= Pasur, Coimbatore =

Pasur is a gram panchayat in the Coimbatore district of Tamil Nadu, India.

== History ==

The name Pasur literally means place of cows. It is also known as Kovil Nagaram, meaning temple town, because it has more than ten Hindu temples and also a mosque near by Allikulathottam.

Pasur has a history dated back to 14th century, when people settled in the area during the time of the Vijayanagara Empire.

The famous Koothu (story of prakalnath- Hindu god vishnu) is performed here during 18th centuries. Koothu (street dramas) by and by disappeared from village due to younger generation failed to continue the age old KOOTHU. Pasur is also famous for its vishnu Bajjans, every Saturday Bajjan's has been performed by famous singers of the village. Bajjans also slowly disappearing from village due to lack of interest among younger generation.

==Administration==
There are six small villages in the Pasur panchayat:

- Pasur
- Kammala thotti palayam
- Kalakurichi
- Pudhu palayam
- Thokku palayam
- Ammachettipudur

==Facilities==
Pasur has a government welfare middle school, Indian bank, post office, VAO office, Panchayat office, government funded society, shops, hotels and bakeries. It has connectivity to Coimbatore and Sathyamangalam, via National Highway 209, and Avinashi. The nearest town is Annur from where its easy to commute to places like Ooty (direct buses), Mettupalayam, Thiruppur and others. The nearest railway stations are at Coimbatore and Mettupalayam.

Nearby panchayaths are
- North East - Pongalore panchayat
- West - Annur, Mettupalayam
- South - Alla Palayam

Due to industrialization, Pasur developed rapidly during 2000 to 2010. The panchayat has four textile mills, an agriculture seed company and two engineering firms (automobile spares manufacturing companies in Kammala Thotti Palayam).
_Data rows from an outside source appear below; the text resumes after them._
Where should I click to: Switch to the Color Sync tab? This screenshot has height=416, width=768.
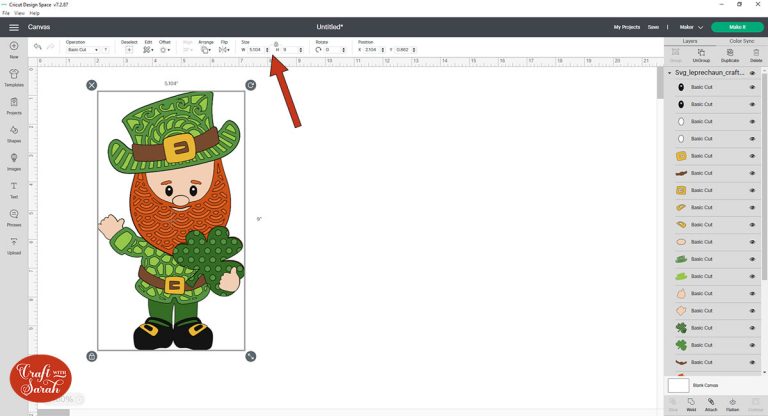click(741, 41)
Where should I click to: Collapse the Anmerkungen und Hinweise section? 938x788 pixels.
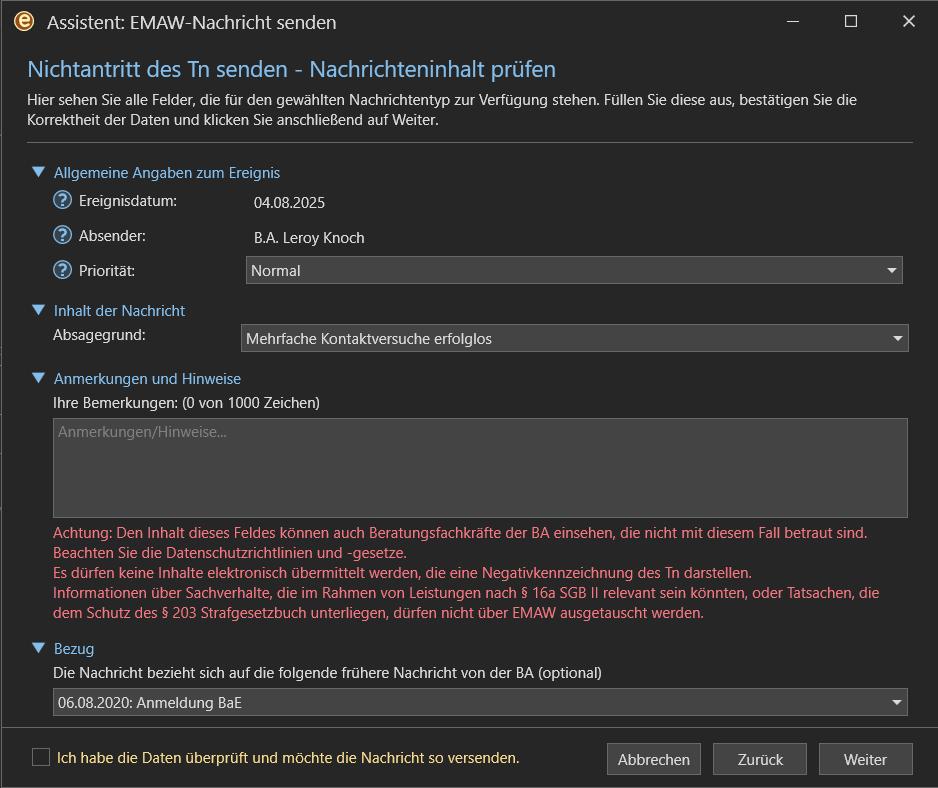coord(38,378)
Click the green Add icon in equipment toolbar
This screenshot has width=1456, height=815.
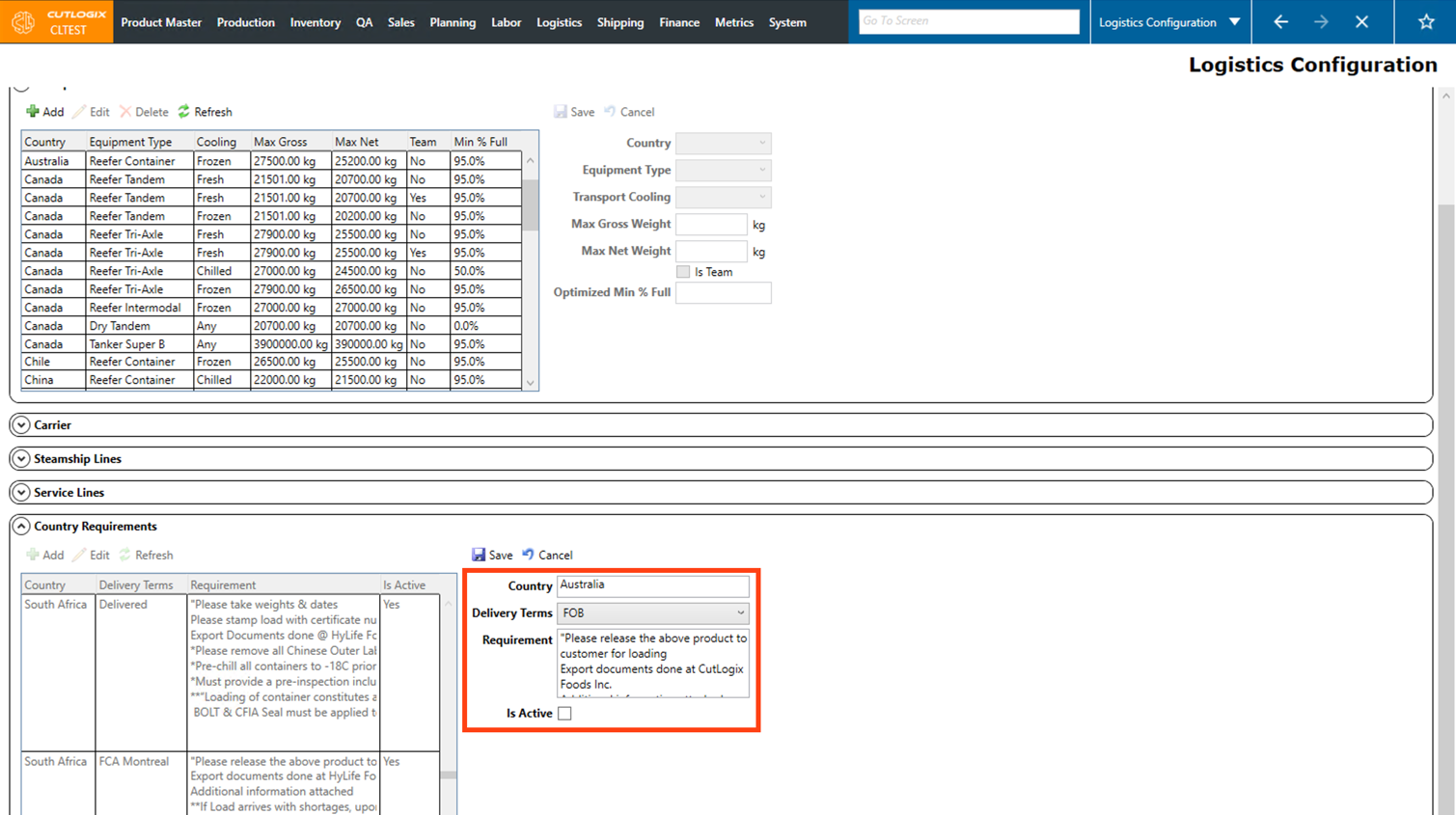pos(34,112)
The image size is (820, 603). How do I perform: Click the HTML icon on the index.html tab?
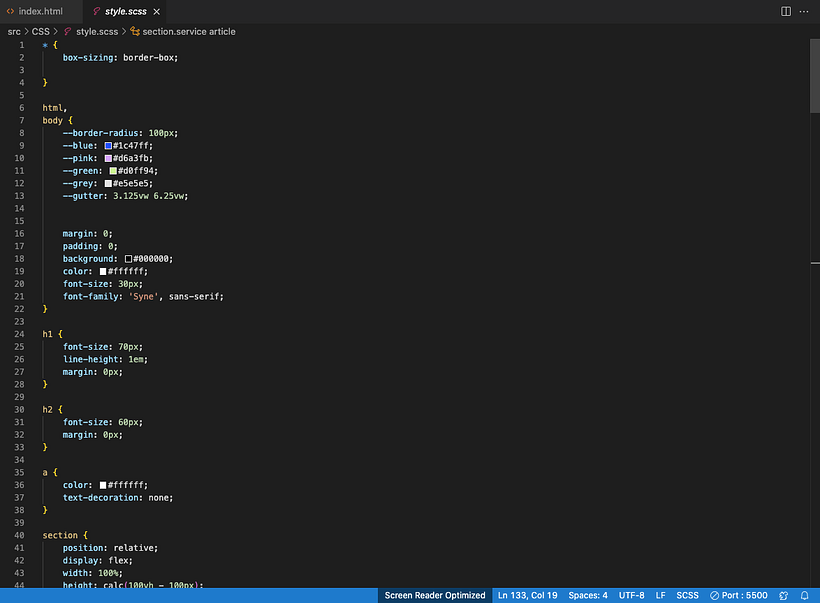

There are also a few automobile companies, mainly LGB's (famous auto mobile company) subcontractors, are located in Kammala Thotti Palayam.
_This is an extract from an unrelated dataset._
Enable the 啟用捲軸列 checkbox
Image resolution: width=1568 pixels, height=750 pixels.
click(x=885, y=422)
The people are mostly farmers and hand weavers but the younger generation are moving out to cities and abroad for jobs and higher studies..

== Festivals ==
Thai Pongal, chithirai kani - Tamil varuda pirappu, Ugadi and Amman kovil festival. Pongal has been celebrated grandly in Pasur, during pongal people from Pasur gather at Kuppayamman temple (200 years old small Amman temple) and do kummi kind of dance with singing song.